● **STATED EXERCISE**: Could you edit these lines so that every "How do I perform" becomes "How can I carry out" and everything else stays the same?

● **EXCERPTED DATA**:

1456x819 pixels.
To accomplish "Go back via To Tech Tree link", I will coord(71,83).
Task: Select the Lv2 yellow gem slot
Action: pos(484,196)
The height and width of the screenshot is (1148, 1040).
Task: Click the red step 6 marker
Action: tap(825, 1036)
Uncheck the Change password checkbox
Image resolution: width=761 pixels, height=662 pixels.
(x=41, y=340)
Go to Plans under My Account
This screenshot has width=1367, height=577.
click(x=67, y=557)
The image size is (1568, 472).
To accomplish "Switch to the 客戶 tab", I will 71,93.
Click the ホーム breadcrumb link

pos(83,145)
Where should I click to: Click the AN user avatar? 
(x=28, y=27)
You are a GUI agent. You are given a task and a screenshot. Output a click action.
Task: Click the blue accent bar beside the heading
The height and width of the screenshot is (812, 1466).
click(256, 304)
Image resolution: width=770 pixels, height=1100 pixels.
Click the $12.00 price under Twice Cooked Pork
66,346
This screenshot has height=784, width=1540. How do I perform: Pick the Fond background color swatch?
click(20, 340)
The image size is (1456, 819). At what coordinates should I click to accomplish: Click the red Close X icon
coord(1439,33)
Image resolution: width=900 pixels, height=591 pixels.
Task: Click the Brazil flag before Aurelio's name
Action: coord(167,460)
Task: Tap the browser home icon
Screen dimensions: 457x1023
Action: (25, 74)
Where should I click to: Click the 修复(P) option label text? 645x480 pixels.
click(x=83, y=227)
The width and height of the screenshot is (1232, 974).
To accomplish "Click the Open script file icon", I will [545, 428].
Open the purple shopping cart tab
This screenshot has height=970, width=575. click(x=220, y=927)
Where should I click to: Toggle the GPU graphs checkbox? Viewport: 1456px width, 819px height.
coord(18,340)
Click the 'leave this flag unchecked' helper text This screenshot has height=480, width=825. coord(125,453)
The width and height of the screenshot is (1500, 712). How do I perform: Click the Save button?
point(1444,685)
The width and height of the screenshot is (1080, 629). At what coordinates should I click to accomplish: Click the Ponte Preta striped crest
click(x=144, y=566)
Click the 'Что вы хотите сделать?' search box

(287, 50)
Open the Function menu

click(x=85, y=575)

● **SOLUTION BELOW**:
1456x819 pixels.
To accomplish "Go back via To Tech Tree link", I will coord(71,83).
Task: Select the Lv2 yellow gem slot
Action: pos(484,196)
The height and width of the screenshot is (1148, 1040).
Task: Click the red step 6 marker
Action: tap(825, 1036)
Uncheck the Change password checkbox
Image resolution: width=761 pixels, height=662 pixels.
(x=41, y=340)
Go to Plans under My Account
This screenshot has width=1367, height=577.
click(x=67, y=557)
The image size is (1568, 472).
To accomplish "Switch to the 客戶 tab", I will 71,93.
Click the ホーム breadcrumb link

pos(83,145)
Where should I click to: Click the AN user avatar? 
(x=28, y=27)
You are a GUI agent. You are given a task and a screenshot. Output a click action.
Task: Click the blue accent bar beside the heading
The height and width of the screenshot is (812, 1466).
click(256, 304)
Image resolution: width=770 pixels, height=1100 pixels.
Click the $12.00 price under Twice Cooked Pork
66,346
This screenshot has height=784, width=1540. How can I carry out: Pick the Fond background color swatch?
click(20, 340)
The image size is (1456, 819). At what coordinates should I click to accomplish: Click the red Close X icon
coord(1439,33)
Image resolution: width=900 pixels, height=591 pixels.
Task: Click the Brazil flag before Aurelio's name
Action: coord(167,460)
Task: Tap the browser home icon
Screen dimensions: 457x1023
Action: (25, 74)
Where should I click to: Click the 修复(P) option label text? 645x480 pixels.
click(x=83, y=227)
The width and height of the screenshot is (1232, 974).
To accomplish "Click the Open script file icon", I will [545, 428].
Open the purple shopping cart tab
This screenshot has height=970, width=575. click(x=220, y=927)
Where should I click to: Toggle the GPU graphs checkbox? Viewport: 1456px width, 819px height.
coord(18,340)
Click the 'leave this flag unchecked' helper text This screenshot has height=480, width=825. coord(125,453)
The width and height of the screenshot is (1500, 712). How can I carry out: Click the Save button?
point(1444,685)
The width and height of the screenshot is (1080, 629). At what coordinates should I click to accomplish: Click the Ponte Preta striped crest
click(x=144, y=566)
Click the 'Что вы хотите сделать?' search box

(287, 50)
Open the Function menu

click(x=85, y=575)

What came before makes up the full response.